Fragile hard disk drives and scratch-prone CDs have one thing in common - they are both completely incompatible with the usage they will receive from kids. So-called “solid-state” media - data storage that doesn’t use moving parts - offers durability and price points that toy manufacturers can accept.
Until recently, this solid-state memory for data storage came in two principal forms: flash memory and mask ROM. Flash memory offers extreme flexibility in terms of its ability to be programmed and reprogrammed, though it remains expensive. Mask ROM is far less expensive and a popular choice for toys, but decidedly inflexible - turning around a Mask-ROM-published content title can take months.
Owing to a breakthrough in chip design and manufacturing (building chips in three dimensions), Matrix Semiconductor of Santa Clara, Calif. has produced a memory that offers the low cost of Mask ROM with the added flexibility of one-time programmability and quick time-to-market for content publishing. The result is Matrix 3-D Memory.
High Tech Toys
In 2004, Matrix Semiconductor earned the opportunity to work with toy industry giant Mattel on a handheld personal media player designed for “tweens.” Dubbed the “Juice Box,” the lightweight player features a three-inch, full-color screen and a design that is both simple and durable. Video titles are pre-recorded and distributed on solid-state “Juiceware” cartridges.
Mattel had the choice of either using a drive-based system or durable solid-state media. Choosing the former would have meant that the Juice Box™ could have distributed music and video on inexpensive proprietary CD’s - a tempting marketing prospect mimicking conventional CD and DVD distribution.
Mattel instead chose solid-state media - Matrix® 3-D Memory from Matrix Semiconductor - and, in so doing, demonstrated an approach that combined the most amount of fun in the smallest and least-expensive package.
Disk technology would have added either $8 - $10 for a CD drive or up to $60 - $100 for a hard drive to the bill-of-materials. By choosing solid-state memory to publish interactive content on a removable cartridge, Mattel was able to invest in a larger screen and faster processor, and still meet it’s targeted $69.99 MSRP, keeping the player in the critical price range.
Mattel understood that if they used a hard disk drive tweens would have to dock their players to PCs in order to move content in and out of the device, a user experience that doesn’t fit much of the target market. CDs, while removable, are not as portable. Small solid-state cartridges provided the ideal usage model as proven by the popularity of the Nintendo Game Boy and other interactive toys.

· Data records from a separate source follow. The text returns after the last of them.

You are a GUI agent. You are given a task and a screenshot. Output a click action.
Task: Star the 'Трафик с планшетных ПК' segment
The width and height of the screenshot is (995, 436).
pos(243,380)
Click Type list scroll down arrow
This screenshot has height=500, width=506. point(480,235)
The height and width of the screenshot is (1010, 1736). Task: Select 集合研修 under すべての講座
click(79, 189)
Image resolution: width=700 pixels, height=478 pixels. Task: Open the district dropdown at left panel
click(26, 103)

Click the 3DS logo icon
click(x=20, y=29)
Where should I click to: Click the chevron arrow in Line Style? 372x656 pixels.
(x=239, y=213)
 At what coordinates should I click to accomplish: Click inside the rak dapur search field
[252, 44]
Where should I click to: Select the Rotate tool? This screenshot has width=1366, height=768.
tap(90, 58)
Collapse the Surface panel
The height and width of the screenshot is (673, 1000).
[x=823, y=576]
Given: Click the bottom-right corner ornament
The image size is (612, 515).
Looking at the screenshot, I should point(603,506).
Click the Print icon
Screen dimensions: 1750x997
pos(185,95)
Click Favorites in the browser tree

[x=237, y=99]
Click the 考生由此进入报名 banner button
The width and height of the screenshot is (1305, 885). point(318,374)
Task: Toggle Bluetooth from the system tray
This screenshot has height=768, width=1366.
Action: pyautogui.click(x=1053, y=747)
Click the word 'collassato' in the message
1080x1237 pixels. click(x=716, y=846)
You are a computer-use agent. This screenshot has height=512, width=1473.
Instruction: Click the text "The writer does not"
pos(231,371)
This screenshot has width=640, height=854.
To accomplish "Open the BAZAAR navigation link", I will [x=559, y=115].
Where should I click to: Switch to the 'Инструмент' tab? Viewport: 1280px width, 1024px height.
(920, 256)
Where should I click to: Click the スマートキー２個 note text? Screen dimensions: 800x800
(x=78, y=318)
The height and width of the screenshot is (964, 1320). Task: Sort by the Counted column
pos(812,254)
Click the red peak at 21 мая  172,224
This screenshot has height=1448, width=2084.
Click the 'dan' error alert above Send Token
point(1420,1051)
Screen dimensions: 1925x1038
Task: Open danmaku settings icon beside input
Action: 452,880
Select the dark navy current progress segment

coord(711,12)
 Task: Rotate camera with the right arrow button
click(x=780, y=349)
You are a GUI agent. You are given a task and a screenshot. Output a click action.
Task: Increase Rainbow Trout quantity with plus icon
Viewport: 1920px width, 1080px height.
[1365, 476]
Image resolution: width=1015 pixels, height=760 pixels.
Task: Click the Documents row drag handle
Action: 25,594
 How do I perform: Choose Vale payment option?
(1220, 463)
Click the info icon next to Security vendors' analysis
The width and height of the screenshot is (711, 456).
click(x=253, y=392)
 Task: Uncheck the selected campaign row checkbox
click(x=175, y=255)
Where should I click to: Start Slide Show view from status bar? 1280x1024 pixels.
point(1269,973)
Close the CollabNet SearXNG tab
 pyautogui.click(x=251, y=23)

In a hard disk drive, the media and the host device are linked - damage to the former means a catastrophic failure in the latter. For CDs, the data-retaining surface is exposed to scratching and staining – likely to happen in a middle schooler’s book bag. By using solid-state removable cartridges, the media exists in an enclosed, truly tween-friendly, form.
Size and Weight:
Solid-state media shaved the bulk by more than half of disk- or CD-based designs.
CD-based content can be counterfeited more easily by rogue replicators or PC “ripping” and allow much less parental control of content than cartridges.
Formerly a specialty technology, solid-state media is now an affordable, mainstream choice for toy designers. This holds the possibility of re-inventing older product types and creating entirely new categories of entertainment and educational products with a faster time to market and mass-market price points.